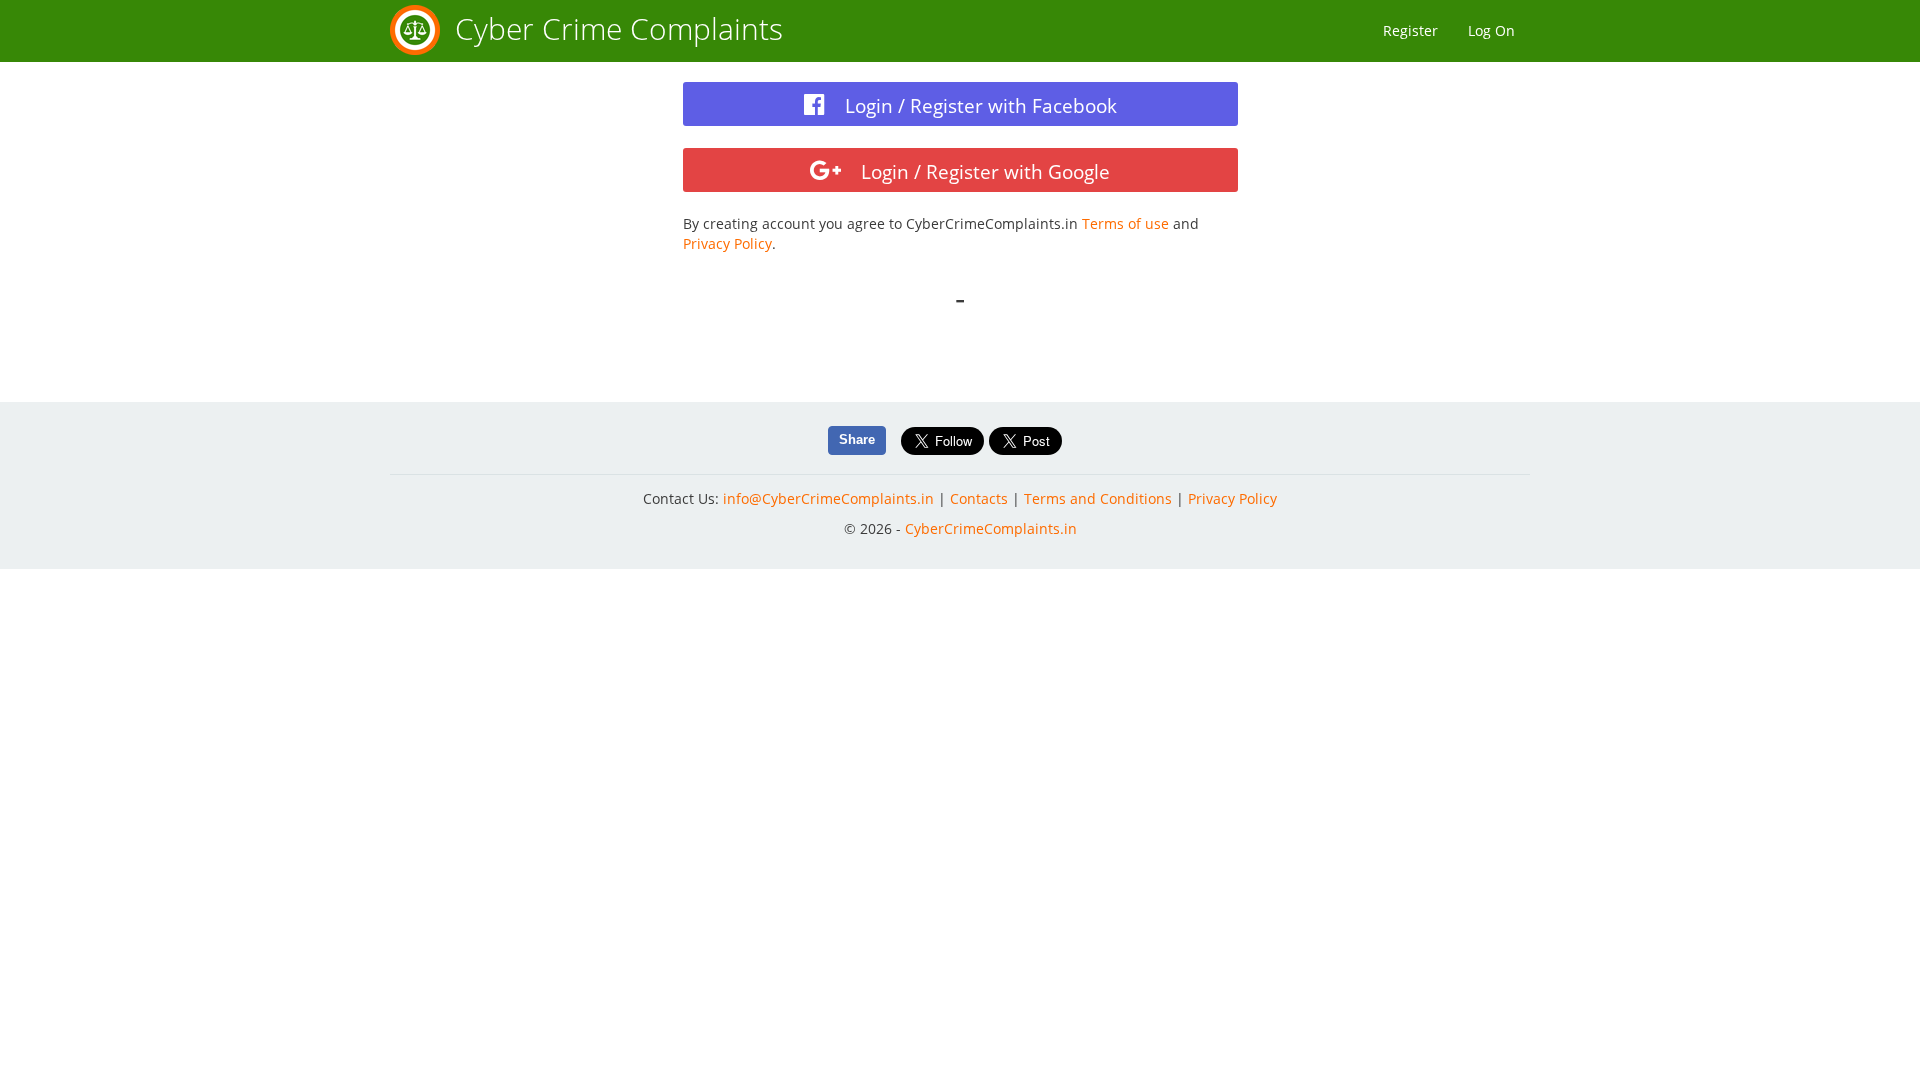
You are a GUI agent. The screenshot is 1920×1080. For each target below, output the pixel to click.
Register (1410, 30)
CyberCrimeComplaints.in (991, 528)
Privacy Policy (727, 243)
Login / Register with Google (983, 172)
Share (857, 439)
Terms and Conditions (1098, 498)
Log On (1491, 30)
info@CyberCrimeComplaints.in (828, 498)
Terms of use (1125, 223)
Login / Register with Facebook (978, 106)
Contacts (979, 498)
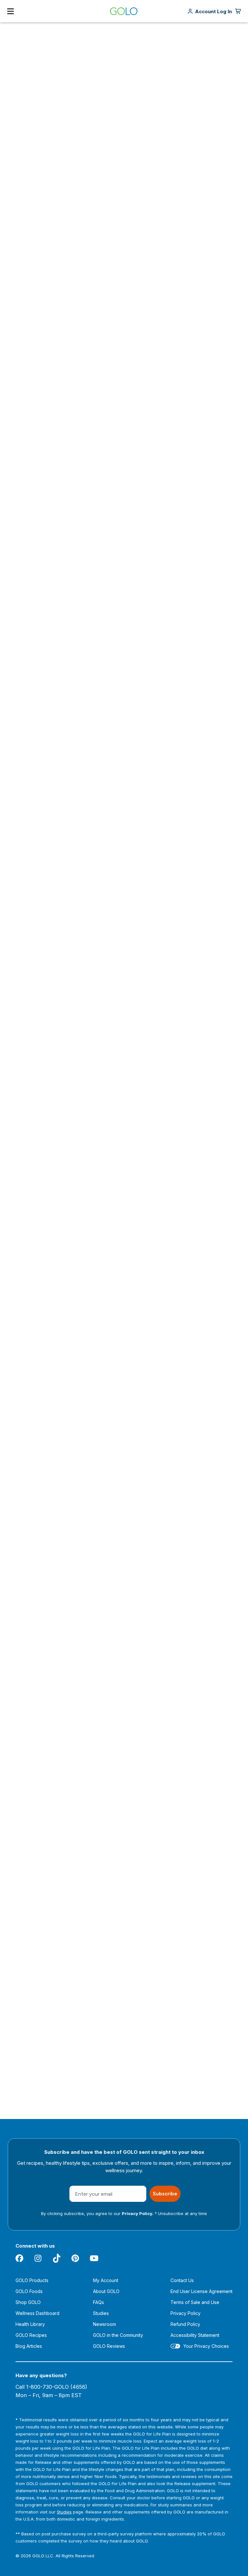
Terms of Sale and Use (194, 2302)
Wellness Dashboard (37, 2313)
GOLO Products (32, 2280)
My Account (105, 2280)
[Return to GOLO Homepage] (124, 11)
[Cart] (238, 11)
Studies (101, 2313)
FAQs (98, 2302)
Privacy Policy (185, 2313)
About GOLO (106, 2291)
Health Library (30, 2324)
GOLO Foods (29, 2291)
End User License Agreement (201, 2291)
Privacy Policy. (137, 2213)
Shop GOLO (28, 2302)
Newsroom (104, 2324)
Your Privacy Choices (206, 2346)
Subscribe (165, 2194)
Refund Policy (185, 2324)
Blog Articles (29, 2346)
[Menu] (10, 11)
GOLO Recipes (31, 2335)
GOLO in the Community (118, 2335)
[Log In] (213, 11)
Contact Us (182, 2280)
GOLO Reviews (109, 2346)
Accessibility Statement (194, 2335)
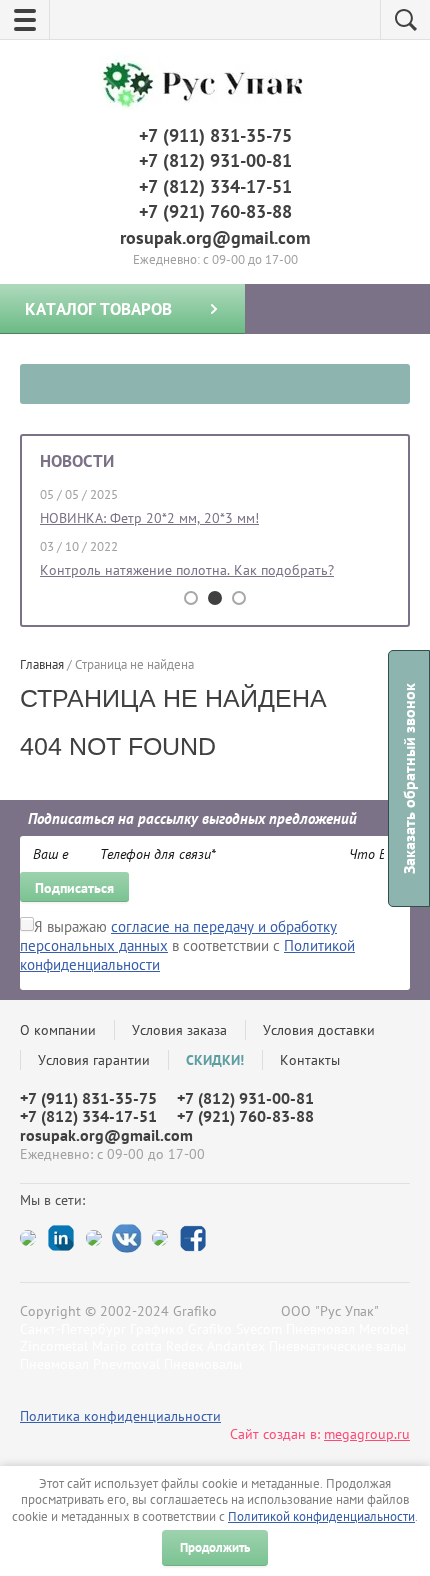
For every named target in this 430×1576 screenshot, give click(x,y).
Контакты (310, 1060)
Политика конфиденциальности (120, 1416)
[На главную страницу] (210, 85)
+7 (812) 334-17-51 (215, 186)
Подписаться (74, 888)
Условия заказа (179, 1030)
########
After reading through the records, count the lines that hold the string "click" and give only the count.

2